Чувство личного и сословного достоинства, все отчетливее выступавшее в XIII-XV в. в социальной психологии крестьянства Западной Европы, было трудно совместимым с его личной несвободой. Личная зависимость теперь сплошь и рядом воспринимается крестьянскими массами как оскорбление и унижение. В 1392 г. в Йоркшире (Англия), где в это время происходили крестьянские волнения, была популярна бунтарская боевая песня: «Но презрения мы не потерпим, ни от Хоба, ни от Джона, ни от кого другого. Мы были бы последними негодяями, если бы потерпели пренебрежение к вилланам, все равно от большого или малого человека». Позднее, в конце XV в., крестьянскую жажду свободы один английский виллан выразил так: «Если бы я мог добиться свободы, я был бы гораздо более счастлив, чем если бы имел любой материальный достаток»... [3:593-616.] Социально-политические взгляды средневекового крестьянства представляли одну из наиболее идеологизированных сфер его духовной жизни... Мыслительным материалом для их идейного оформления, как и в более ранний период, служила официальная церковная политическая теория «трех сословий». Даже французские крестьяне во время Жакерии объясняли свою непримиримую ненависть к дворянам не в последнюю очередь тем, что они не выполнили свою сословную обязанность защиты королевства, и в частности крестьян... Но на более позднем этапе получают распространение и новые социально-политические идеи, связанные со стремлением изменить существующий строй. Среди них наиболее популярной была идея уравнения сословий. Эта идея нашла практическое осуществление в одном из пунктов Смитфилдской программы 1381 г., который наряду с отменой личной зависимости требовал, чтобы все люди были «свободны и одного состояния».

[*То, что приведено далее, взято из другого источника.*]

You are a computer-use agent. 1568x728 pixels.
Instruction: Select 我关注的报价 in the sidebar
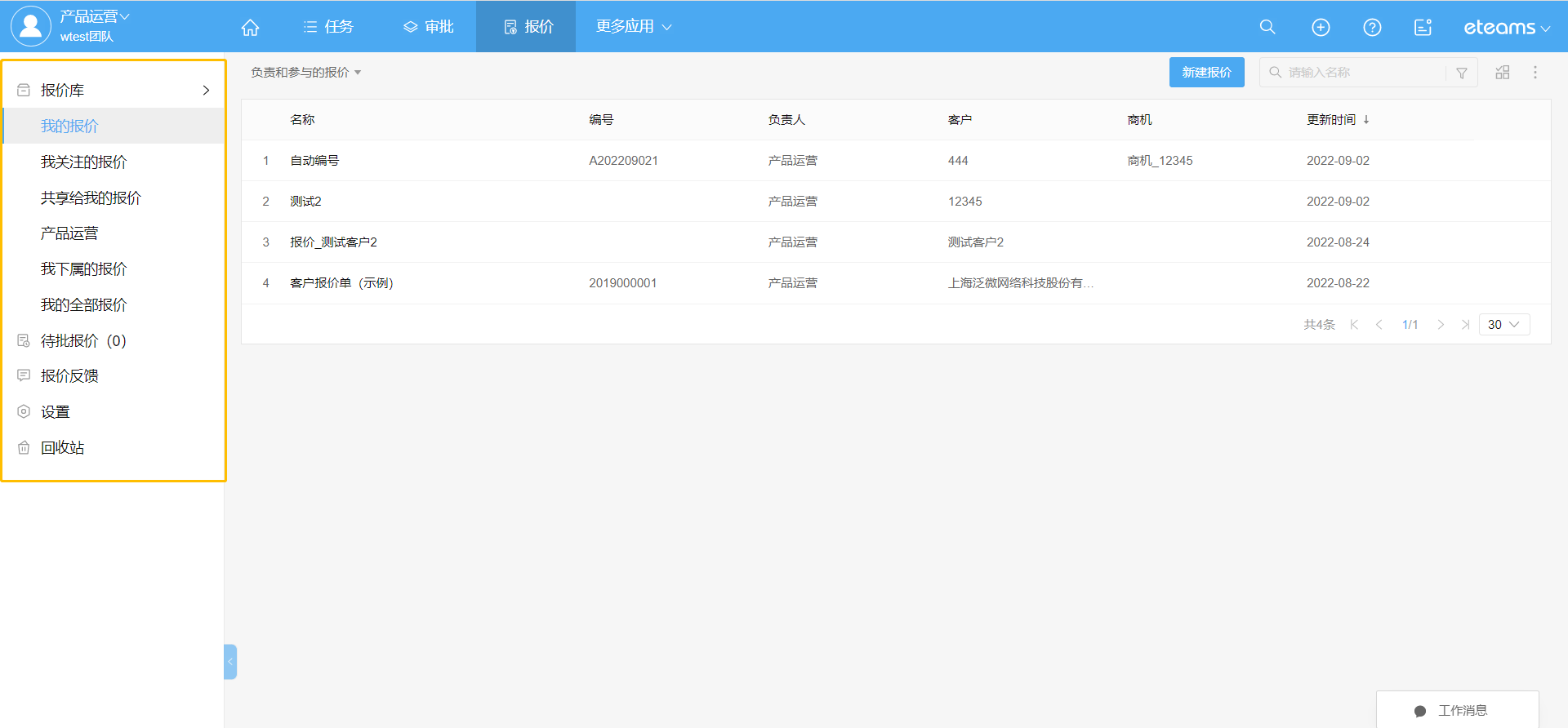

В определенных кругах крестьянства пользовалась популярностью и идея уравнения имуществ, которая обычно сочеталась с требованием его обобществления... В описании страны Кокейн говорится, что там «всё вместе у всех – у юнцов, стариков, у кротких, у смелых, худых, толстяков». В своих проповедях Болл выдвигал в качестве условия благополучия Англии не только уравнение сословий, но и такое положение, «когда все станет общим». Идею общности имуществ проповедовали и левые табориты во главе с Мартином Гуской... Примитивно-уравнительная оболочка этих требований, иногда связанная с проповедью крайнего аскетизма, естественно, могла привлечь лишь беднейшие слои крестьянства, остро нуждавшиеся в земле и не державшиеся за свое жалкое имущество, но они обычно оставались чуждыми для широких крестьянских масс, стремившихся, напротив, к максимальному улучшению своего положения, к укреплению своего личного хозяйства и не желавших делить свое имущество с бедняками...
Уравнительные идеи в смысле уравнения как сословий, так и имуществ были тесно связаны со стремлением крестьянских масс к полному переустройству общества на основе социальной справедливости...
Такого рода социальные утопии сочетались обычно с призывом к активному революционному действию и насилию. Так, Дольчино призывал своих соратников во время восстания истреблять последователей римской церкви, требовать с них выкупа, отнимать их имущество, утверждая, что это не является грехом. Табориты оправдывали «божественным правом» призыв «обагрить свои руки кровью злых»...Джон Болл призывал крестьян перебить всех магнатов, убить архиепископа, изгнать всех судей и законоведов и установить порядок, при котором у всех будет «одинаковая свобода, одинаковая знатность и одинаковая власть».
Уравнительные взгляды и вытекавшие из них планы переустройства общества на основе социальной справедливости были новыми в крестьянском общественном сознании. Этот комплекс радикальных революционных социально-политических взглядов питался уже не ортодоксальной христианской доктриной, как более умеренные крестьянские взгляды, но ее явно еретической интерпретацией.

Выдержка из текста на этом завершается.